#### TASK ITEM:
In the entries below, find the line with "Task: Click the フィードバックの送信 icon" and print exactly every line from there up to and including the line with "This screenshot has height=246, width=604.", with no other lines.

Start of Block

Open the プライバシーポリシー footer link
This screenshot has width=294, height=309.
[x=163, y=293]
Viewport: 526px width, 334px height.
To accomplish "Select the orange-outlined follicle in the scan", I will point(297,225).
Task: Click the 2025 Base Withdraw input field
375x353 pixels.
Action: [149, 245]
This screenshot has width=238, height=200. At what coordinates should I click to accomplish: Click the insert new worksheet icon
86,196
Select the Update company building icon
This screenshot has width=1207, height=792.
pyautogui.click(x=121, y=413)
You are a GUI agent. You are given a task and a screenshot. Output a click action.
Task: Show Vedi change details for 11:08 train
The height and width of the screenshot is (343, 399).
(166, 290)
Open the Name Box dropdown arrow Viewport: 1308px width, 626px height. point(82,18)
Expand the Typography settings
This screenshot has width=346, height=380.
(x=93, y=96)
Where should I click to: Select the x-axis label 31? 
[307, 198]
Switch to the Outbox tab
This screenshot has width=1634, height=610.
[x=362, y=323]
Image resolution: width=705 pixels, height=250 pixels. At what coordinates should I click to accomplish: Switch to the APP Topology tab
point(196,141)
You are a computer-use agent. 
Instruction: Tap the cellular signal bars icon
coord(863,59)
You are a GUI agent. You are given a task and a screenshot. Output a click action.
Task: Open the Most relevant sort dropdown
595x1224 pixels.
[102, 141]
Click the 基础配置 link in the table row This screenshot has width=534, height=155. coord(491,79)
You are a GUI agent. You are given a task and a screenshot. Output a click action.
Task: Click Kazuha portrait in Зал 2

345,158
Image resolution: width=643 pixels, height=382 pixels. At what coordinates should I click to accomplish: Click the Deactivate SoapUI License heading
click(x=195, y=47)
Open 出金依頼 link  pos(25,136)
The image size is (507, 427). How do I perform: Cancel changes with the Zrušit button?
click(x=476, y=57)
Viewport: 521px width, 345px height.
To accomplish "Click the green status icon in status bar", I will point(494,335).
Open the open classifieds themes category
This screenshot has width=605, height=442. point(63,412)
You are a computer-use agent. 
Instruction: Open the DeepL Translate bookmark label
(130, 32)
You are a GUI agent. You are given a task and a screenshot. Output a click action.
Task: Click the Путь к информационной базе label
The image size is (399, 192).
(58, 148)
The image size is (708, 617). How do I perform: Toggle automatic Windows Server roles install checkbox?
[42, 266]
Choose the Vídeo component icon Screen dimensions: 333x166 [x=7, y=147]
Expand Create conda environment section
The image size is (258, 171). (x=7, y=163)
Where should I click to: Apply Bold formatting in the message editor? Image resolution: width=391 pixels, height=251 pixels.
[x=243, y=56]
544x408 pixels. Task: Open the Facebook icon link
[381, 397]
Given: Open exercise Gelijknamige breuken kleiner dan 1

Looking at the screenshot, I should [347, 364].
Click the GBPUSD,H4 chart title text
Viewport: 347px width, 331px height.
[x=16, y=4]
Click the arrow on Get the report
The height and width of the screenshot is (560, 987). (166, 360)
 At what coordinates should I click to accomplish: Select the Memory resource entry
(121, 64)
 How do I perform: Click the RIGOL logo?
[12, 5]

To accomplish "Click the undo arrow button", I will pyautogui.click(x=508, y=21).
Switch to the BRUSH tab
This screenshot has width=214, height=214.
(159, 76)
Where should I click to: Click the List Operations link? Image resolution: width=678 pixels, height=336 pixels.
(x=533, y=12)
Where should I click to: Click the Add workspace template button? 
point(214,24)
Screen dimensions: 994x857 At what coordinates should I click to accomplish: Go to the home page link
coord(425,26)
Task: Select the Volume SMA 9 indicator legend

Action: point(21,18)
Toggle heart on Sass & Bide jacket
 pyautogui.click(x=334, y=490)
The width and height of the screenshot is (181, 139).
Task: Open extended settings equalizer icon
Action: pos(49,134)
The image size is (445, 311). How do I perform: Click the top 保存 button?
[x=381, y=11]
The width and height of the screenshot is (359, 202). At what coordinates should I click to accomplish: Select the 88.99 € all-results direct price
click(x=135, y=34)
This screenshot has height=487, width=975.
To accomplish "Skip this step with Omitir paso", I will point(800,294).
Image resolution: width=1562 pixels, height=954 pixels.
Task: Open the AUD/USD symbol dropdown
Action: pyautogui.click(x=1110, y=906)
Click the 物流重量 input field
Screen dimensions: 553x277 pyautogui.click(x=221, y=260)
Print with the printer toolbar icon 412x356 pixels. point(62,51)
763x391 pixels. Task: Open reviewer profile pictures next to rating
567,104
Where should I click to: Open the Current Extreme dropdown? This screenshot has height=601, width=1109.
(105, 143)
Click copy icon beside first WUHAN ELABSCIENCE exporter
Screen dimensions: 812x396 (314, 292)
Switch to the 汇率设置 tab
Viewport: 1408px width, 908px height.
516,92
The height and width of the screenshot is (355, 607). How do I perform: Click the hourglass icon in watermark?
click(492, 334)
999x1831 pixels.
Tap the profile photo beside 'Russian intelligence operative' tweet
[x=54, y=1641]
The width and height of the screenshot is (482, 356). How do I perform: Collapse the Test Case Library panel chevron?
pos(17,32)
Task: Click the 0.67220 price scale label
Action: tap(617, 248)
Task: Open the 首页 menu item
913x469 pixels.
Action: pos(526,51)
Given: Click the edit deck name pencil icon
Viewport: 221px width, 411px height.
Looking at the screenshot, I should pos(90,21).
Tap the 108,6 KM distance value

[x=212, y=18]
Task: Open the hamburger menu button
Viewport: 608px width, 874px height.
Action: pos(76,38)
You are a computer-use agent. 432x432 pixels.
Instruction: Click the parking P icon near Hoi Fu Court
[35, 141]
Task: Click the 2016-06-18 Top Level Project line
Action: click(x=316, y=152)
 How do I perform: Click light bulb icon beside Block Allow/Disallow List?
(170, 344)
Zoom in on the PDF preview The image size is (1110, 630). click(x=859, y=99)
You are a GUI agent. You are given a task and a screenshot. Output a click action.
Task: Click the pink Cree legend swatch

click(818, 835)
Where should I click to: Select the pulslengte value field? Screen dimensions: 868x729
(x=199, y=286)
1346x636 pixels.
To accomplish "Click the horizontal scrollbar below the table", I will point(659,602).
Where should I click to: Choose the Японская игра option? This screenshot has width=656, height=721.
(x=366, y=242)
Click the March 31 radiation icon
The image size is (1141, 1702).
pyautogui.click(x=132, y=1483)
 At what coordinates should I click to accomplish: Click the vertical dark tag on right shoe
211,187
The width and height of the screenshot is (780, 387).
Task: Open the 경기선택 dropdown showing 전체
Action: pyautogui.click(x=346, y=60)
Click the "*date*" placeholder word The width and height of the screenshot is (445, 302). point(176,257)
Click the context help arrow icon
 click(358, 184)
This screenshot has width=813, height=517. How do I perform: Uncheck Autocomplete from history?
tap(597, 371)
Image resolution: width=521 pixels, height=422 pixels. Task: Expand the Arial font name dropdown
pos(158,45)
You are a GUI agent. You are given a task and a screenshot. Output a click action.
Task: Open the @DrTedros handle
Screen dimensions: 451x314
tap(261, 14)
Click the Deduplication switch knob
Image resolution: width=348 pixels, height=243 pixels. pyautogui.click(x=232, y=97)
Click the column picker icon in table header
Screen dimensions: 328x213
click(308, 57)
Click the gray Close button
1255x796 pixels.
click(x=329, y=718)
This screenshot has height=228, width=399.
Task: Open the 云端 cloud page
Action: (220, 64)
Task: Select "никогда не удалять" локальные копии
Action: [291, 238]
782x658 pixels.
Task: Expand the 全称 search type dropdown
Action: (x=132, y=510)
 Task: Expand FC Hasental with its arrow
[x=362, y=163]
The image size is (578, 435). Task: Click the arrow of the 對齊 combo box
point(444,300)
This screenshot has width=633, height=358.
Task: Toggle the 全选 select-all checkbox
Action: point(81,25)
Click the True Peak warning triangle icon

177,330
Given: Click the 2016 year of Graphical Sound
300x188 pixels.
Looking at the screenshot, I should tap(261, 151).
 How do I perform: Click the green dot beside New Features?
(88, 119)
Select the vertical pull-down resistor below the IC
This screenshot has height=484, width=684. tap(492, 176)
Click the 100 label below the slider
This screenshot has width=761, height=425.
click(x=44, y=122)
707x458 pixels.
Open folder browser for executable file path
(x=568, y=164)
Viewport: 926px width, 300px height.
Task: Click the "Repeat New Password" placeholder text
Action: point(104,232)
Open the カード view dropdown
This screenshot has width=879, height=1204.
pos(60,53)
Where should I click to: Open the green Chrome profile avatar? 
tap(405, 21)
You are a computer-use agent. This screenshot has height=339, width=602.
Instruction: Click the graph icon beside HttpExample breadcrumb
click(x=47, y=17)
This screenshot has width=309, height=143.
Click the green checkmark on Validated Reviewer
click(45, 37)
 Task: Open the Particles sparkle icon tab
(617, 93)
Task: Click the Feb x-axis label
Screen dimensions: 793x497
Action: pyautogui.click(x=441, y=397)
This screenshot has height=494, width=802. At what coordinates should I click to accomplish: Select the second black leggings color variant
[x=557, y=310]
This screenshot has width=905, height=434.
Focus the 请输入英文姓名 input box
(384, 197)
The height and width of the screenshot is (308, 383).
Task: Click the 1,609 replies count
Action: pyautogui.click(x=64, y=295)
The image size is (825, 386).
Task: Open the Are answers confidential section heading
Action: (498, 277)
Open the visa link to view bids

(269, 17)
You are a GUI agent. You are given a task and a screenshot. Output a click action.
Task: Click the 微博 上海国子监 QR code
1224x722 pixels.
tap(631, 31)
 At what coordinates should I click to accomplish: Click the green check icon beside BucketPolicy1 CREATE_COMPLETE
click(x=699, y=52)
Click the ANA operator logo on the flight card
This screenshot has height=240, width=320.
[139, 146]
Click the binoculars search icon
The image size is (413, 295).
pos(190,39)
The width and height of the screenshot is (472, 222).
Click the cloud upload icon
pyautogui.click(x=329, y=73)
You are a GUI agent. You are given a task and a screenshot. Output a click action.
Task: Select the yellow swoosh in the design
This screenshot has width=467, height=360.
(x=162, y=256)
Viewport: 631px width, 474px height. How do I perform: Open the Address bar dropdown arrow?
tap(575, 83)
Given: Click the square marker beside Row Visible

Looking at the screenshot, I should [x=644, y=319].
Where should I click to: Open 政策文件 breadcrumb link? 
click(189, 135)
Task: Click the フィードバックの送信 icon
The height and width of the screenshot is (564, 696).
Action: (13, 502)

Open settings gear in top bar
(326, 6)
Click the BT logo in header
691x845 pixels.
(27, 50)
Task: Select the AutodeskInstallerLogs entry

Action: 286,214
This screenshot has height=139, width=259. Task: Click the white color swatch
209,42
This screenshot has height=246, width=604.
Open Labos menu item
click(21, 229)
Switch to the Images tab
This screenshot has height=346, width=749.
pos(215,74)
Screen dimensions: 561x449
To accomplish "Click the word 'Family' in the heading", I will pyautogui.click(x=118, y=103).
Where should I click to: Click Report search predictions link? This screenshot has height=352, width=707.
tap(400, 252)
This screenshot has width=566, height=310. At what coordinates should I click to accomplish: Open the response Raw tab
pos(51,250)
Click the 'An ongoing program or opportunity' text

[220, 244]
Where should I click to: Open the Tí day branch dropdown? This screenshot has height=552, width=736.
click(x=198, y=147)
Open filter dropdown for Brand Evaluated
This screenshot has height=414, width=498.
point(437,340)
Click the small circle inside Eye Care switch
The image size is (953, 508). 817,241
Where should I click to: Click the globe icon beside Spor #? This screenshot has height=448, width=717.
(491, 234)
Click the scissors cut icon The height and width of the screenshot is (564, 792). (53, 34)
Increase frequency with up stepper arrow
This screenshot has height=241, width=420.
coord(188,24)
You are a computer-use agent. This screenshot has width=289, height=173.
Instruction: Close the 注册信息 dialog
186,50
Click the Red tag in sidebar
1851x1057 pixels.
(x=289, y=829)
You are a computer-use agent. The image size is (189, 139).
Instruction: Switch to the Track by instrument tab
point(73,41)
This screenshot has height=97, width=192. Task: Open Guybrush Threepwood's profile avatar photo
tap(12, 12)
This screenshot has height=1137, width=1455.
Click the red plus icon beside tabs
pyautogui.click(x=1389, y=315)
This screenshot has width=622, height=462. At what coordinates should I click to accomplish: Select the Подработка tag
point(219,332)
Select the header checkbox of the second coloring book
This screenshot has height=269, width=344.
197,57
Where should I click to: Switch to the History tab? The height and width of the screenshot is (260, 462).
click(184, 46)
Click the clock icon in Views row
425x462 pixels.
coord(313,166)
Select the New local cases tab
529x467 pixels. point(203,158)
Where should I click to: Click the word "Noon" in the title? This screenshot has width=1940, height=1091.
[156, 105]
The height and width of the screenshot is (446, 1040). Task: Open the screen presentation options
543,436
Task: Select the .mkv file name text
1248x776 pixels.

End of Block

#### REPLY TO THE EXERCISE:
Task: Click the フィードバックの送信 icon
The height and width of the screenshot is (564, 696).
Action: (13, 502)

Open settings gear in top bar
(326, 6)
Click the BT logo in header
691x845 pixels.
(27, 50)
Task: Select the AutodeskInstallerLogs entry

Action: 286,214
This screenshot has height=139, width=259. Task: Click the white color swatch
209,42
This screenshot has height=246, width=604.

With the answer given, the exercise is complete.